Elefino (cont.): Did Voter ID Cause Low Texas Turnout?


[Image courtesy of chaosmage]

Q: What do you get when you cross an elephant with a rhino? A: Elefino.

Our favorite mythical creature is back, as voter ID proponents and opponents look back at the impact of ID on Texas’ recent low-turnout election. The Austin Chronicle has a really nice piece examining the mystery:

The turnout numbers from the Nov. 5 election recall the gnomic phrases of former Defense Department Sec. Donald Rumsfeld trying to explain what went wrong in Iraq. There are the “known knowns” – how many people turned up to vote, and how they voted. There are the “known unknowns” – how many people had trouble voting because of the state’s stringent new voter ID law. And then there are the “unknown unknowns”: What kept 91.5% of Texans away from the polls, and what role did that law play? The answers to the latter could become exhibit A in the ongoing federal legal challenges to the Texas rules.

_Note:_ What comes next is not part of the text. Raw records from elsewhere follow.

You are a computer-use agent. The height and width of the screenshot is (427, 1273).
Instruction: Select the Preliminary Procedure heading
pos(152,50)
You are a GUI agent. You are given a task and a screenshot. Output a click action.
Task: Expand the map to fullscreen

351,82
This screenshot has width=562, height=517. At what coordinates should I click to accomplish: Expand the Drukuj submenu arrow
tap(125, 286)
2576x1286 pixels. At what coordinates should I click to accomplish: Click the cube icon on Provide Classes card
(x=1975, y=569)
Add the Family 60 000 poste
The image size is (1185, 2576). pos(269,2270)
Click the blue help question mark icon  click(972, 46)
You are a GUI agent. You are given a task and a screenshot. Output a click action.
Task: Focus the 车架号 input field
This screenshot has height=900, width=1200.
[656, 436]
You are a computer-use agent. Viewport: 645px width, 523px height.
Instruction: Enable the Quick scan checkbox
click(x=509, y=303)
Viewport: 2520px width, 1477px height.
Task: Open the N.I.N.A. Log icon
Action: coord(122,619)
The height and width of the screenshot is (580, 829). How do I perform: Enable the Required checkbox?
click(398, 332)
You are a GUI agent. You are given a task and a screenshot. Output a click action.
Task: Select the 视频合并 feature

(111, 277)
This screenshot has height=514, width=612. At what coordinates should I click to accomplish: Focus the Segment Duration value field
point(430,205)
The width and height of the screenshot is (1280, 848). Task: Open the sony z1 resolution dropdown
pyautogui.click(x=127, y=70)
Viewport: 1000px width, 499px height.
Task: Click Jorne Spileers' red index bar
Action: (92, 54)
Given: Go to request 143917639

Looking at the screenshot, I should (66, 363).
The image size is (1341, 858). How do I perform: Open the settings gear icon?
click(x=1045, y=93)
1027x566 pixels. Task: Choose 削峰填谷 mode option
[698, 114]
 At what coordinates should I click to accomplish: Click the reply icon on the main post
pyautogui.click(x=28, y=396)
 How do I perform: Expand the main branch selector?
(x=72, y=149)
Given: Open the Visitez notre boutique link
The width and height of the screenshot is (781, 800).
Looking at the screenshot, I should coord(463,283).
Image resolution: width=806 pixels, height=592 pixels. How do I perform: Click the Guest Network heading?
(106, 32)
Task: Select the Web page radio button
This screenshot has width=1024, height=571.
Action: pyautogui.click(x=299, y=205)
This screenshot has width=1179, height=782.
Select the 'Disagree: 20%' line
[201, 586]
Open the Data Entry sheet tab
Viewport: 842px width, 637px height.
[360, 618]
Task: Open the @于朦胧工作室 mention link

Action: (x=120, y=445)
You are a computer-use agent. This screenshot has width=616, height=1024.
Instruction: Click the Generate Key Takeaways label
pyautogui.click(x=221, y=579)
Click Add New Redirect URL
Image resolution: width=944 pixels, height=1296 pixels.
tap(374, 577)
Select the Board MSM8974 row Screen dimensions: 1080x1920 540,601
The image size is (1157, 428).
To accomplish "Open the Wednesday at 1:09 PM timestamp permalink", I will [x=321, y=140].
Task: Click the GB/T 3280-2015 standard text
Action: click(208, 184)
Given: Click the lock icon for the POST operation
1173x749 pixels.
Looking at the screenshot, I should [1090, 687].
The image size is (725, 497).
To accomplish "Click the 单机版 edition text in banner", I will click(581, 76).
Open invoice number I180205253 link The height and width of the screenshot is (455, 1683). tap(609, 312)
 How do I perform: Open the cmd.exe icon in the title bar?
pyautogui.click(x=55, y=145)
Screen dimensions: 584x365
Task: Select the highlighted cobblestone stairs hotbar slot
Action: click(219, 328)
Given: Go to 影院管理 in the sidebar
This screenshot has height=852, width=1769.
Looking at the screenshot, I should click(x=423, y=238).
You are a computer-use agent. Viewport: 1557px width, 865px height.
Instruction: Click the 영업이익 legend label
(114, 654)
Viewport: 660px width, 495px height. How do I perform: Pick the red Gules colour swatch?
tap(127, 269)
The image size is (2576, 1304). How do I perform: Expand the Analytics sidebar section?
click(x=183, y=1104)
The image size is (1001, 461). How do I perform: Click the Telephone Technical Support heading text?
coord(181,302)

This was the first election under the new photo ID law passed in 2011. Republicans and statewide officials pointed out that, with 1,144,844 ballots cast statewide, turnout was actually higher than in the last two constitutional elections: 2009 (1,058,986 votes cast) and 2011 (690,052). On Oct. 25, Secretary of State John Steen issued a press release noting that, in the first four days of early voting, almost 95,000 Texans had cast a ballot in the state’s 15 largest counties. “That is more than double the 45,379 voters who voted at the same point in 2011, the most recent constitutional amendment election.”

However, that pattern did not continue. By the end of e-day, voting had slowed significantly, placing the final statewide results less than 0.4% higher than the 2009 turnout of registered voters: 8.51%, up from 8.13%. Look back any further, and those statistics look less impressive. As a percentage of registered voters, the 2013 election is only the fifth biggest of the last nine constitutional amendment elections, and is lower than half the 2005 turnout for the ban on same-sex marriage.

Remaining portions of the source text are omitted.